> _Data for analysis_
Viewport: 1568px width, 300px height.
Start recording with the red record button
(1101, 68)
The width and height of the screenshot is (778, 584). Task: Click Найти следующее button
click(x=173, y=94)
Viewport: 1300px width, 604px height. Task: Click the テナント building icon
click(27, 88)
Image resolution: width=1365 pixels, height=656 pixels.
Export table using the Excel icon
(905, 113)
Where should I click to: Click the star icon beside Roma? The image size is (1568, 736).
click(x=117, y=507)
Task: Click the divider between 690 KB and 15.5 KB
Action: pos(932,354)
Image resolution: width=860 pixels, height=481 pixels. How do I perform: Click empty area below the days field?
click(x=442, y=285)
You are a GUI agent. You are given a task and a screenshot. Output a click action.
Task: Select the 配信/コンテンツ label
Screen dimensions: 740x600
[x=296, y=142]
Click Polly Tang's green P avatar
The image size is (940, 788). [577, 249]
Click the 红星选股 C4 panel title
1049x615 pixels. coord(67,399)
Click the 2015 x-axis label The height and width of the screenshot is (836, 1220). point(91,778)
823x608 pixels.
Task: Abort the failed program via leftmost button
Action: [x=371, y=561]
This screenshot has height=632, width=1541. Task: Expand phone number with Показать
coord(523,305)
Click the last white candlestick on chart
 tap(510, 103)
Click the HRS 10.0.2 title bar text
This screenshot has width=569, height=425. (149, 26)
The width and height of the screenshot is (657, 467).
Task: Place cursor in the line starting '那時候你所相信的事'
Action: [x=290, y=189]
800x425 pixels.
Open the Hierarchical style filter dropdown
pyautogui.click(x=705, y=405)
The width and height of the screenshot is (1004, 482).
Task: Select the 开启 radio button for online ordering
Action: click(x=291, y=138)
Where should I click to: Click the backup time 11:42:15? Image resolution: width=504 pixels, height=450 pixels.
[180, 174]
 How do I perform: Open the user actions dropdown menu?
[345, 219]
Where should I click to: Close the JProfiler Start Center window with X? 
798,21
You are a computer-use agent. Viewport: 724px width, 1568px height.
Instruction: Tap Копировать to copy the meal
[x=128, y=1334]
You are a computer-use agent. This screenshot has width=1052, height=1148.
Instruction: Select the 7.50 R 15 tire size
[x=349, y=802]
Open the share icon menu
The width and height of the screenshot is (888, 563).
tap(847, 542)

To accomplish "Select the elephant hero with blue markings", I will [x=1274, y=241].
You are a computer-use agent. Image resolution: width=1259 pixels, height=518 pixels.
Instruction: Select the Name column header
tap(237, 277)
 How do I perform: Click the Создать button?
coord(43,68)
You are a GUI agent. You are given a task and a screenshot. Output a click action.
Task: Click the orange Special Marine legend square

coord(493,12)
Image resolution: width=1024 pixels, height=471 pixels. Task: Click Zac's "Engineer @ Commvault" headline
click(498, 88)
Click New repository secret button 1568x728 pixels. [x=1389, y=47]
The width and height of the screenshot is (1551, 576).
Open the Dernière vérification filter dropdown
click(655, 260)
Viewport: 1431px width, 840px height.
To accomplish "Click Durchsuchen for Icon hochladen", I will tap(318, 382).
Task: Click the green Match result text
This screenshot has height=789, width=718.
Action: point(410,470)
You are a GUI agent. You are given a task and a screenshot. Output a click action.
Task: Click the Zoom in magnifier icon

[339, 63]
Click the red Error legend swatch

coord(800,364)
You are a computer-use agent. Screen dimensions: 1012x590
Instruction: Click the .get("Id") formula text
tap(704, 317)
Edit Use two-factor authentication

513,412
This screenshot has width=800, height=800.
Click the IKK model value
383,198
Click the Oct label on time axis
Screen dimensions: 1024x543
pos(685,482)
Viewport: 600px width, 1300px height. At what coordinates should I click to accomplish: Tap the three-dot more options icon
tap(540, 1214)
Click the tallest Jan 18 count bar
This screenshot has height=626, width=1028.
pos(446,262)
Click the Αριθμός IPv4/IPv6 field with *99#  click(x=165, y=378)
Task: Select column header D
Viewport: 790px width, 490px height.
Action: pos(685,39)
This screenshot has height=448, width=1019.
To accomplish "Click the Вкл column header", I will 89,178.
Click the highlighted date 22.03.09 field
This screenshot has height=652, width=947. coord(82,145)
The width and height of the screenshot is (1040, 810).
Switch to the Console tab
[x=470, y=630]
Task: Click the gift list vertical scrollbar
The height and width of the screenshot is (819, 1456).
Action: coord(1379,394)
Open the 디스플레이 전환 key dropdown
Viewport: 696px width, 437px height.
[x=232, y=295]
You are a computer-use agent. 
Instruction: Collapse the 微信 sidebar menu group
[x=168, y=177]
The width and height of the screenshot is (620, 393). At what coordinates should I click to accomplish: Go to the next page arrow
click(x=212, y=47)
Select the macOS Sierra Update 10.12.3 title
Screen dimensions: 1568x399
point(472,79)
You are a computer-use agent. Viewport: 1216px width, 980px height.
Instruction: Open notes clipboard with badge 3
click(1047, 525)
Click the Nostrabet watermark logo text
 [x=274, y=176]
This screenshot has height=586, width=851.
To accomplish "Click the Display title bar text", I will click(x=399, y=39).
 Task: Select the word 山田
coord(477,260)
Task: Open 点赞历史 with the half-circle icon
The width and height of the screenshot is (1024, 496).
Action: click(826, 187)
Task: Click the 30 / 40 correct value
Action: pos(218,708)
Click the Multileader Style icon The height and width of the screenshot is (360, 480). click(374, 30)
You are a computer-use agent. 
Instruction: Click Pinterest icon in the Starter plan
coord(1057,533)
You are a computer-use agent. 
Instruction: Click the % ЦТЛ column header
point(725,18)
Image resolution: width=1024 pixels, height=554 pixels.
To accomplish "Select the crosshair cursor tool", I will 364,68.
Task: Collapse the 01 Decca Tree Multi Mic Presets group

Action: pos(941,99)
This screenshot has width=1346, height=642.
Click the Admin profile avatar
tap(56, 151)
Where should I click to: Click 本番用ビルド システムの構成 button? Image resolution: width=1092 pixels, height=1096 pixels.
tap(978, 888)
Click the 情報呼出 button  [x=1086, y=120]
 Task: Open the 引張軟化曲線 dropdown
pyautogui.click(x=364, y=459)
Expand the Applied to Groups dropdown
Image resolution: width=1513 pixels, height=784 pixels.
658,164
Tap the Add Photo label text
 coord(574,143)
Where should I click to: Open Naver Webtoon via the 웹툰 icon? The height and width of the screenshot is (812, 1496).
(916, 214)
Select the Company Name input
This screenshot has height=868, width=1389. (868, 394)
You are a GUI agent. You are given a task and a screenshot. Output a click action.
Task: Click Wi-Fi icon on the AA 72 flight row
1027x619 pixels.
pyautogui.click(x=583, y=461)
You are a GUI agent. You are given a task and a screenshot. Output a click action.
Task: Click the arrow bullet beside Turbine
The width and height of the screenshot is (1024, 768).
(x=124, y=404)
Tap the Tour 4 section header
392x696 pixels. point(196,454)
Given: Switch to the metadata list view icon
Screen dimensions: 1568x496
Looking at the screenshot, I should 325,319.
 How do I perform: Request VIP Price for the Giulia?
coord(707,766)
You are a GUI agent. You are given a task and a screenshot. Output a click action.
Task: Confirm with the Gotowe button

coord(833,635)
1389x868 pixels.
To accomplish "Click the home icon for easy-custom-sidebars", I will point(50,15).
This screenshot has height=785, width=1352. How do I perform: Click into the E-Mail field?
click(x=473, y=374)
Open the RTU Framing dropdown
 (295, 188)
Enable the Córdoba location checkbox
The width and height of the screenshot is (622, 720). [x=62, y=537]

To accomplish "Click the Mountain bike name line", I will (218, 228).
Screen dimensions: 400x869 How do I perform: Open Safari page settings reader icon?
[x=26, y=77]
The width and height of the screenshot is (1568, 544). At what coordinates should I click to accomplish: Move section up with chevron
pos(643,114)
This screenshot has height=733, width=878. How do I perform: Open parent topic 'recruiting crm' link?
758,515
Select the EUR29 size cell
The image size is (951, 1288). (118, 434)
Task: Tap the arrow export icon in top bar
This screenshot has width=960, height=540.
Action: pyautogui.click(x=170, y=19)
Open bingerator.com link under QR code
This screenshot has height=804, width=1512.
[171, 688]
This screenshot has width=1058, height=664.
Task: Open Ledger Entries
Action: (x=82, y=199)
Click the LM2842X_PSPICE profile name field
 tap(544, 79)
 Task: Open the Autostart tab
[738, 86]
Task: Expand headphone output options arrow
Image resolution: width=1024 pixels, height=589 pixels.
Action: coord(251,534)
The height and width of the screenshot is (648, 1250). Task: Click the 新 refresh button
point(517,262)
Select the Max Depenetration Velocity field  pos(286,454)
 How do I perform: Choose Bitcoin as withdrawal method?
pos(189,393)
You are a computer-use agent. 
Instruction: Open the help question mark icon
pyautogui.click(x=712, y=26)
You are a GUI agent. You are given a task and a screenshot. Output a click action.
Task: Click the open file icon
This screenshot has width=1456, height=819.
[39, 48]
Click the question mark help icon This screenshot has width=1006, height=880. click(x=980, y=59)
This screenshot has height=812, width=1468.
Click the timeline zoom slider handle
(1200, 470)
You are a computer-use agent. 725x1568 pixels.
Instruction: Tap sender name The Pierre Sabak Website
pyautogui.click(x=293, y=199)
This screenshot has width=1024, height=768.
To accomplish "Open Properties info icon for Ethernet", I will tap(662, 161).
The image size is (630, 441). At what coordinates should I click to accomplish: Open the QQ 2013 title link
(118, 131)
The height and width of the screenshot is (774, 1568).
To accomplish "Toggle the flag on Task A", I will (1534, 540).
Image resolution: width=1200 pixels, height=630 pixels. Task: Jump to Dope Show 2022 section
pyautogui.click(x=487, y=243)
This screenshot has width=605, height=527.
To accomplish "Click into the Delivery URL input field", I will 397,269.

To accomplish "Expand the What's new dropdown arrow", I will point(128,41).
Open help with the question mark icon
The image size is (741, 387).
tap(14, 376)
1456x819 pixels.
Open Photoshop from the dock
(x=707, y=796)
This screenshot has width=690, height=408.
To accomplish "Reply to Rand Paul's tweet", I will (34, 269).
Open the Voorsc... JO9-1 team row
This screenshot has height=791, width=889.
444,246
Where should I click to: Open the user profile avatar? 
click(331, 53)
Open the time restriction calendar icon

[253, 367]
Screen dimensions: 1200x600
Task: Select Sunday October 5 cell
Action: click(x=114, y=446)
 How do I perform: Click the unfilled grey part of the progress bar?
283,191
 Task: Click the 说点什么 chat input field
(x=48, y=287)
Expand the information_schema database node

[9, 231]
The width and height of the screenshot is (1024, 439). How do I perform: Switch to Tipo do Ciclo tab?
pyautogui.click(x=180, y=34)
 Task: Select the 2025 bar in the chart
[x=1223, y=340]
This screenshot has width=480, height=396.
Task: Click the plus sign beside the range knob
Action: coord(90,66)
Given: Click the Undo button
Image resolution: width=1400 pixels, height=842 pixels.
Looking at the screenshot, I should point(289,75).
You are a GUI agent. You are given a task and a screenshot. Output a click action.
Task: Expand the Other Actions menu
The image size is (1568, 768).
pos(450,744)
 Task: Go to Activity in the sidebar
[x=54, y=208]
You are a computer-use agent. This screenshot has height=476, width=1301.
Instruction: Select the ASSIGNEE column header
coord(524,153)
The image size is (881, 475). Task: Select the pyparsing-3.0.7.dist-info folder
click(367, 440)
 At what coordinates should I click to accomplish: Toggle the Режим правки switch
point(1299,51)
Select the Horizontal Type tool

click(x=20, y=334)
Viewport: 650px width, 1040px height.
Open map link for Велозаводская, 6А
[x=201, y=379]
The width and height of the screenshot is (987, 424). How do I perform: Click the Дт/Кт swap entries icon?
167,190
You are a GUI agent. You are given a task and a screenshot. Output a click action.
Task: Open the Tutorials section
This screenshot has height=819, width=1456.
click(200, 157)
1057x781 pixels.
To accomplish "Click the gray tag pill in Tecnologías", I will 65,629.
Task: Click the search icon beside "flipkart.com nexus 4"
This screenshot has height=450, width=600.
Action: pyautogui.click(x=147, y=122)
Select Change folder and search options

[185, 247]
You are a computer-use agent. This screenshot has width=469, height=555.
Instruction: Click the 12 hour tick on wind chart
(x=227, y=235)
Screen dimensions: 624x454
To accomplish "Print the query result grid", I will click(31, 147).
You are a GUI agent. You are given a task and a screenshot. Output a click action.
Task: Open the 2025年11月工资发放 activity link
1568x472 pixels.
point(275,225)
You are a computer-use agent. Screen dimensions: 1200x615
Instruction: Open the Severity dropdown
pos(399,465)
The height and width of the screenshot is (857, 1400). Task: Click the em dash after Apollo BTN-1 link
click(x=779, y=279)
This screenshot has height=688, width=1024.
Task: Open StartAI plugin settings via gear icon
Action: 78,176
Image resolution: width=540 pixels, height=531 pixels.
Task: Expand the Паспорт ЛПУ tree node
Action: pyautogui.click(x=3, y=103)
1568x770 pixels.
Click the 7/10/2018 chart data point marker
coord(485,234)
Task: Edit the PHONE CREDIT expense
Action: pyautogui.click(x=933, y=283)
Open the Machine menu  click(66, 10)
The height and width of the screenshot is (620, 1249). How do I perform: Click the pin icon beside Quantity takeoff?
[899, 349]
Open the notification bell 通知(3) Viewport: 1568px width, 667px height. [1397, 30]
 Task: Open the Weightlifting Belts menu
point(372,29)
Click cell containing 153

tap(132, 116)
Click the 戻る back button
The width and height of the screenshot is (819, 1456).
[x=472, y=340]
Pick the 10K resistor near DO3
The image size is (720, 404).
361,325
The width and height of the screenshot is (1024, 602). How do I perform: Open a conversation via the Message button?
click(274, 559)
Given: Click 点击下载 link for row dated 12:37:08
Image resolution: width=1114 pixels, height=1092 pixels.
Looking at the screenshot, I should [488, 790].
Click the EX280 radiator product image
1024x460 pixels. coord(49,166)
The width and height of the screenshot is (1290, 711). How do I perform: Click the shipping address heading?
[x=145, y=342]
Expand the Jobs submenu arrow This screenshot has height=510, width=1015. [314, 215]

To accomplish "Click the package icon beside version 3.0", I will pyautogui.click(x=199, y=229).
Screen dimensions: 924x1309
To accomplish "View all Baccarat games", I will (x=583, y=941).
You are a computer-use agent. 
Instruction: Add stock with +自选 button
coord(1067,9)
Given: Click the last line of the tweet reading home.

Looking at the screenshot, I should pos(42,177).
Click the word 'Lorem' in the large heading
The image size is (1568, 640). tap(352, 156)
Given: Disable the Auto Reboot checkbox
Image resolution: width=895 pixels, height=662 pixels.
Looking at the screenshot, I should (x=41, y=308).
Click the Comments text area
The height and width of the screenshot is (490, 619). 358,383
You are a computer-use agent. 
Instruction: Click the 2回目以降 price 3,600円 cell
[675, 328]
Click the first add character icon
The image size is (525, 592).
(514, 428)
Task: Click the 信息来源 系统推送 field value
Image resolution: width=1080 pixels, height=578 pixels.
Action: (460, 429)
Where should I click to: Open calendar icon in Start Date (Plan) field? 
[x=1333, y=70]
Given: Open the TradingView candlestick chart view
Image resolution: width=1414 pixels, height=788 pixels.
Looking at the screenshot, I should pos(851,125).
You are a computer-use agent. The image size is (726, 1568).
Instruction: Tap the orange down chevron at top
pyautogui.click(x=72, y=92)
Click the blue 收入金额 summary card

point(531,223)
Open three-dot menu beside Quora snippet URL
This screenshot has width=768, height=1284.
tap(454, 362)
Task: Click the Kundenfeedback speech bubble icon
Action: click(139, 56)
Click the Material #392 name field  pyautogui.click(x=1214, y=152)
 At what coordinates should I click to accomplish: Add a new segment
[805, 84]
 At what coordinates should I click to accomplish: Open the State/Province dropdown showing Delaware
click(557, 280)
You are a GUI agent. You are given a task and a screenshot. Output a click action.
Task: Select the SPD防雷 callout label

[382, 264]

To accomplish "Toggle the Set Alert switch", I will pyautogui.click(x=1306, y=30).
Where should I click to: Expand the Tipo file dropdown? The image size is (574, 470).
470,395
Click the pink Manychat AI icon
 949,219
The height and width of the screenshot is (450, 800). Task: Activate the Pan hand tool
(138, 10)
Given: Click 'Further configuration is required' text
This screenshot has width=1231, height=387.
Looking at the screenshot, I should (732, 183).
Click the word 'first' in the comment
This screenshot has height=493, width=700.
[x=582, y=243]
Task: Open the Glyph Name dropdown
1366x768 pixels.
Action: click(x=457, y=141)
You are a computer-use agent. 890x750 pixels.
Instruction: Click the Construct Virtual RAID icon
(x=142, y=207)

> _Required action_
Only the lines above from the one with "Instruction: Select the 7.50 R 15 tire size" up to and including the one with "Click New repository" should be repeated, exactly as written.

> _Answer section_
Instruction: Select the 7.50 R 15 tire size
[x=349, y=802]
Open the share icon menu
The width and height of the screenshot is (888, 563).
tap(847, 542)

To accomplish "Select the elephant hero with blue markings", I will [x=1274, y=241].
You are a computer-use agent. Image resolution: width=1259 pixels, height=518 pixels.
Instruction: Select the Name column header
tap(237, 277)
 How do I perform: Click the Создать button?
coord(43,68)
You are a GUI agent. You are given a task and a screenshot. Output a click action.
Task: Click the orange Special Marine legend square

coord(493,12)
Image resolution: width=1024 pixels, height=471 pixels. Task: Click Zac's "Engineer @ Commvault" headline
click(498, 88)
Click New repository secret button 1568x728 pixels. [x=1389, y=47]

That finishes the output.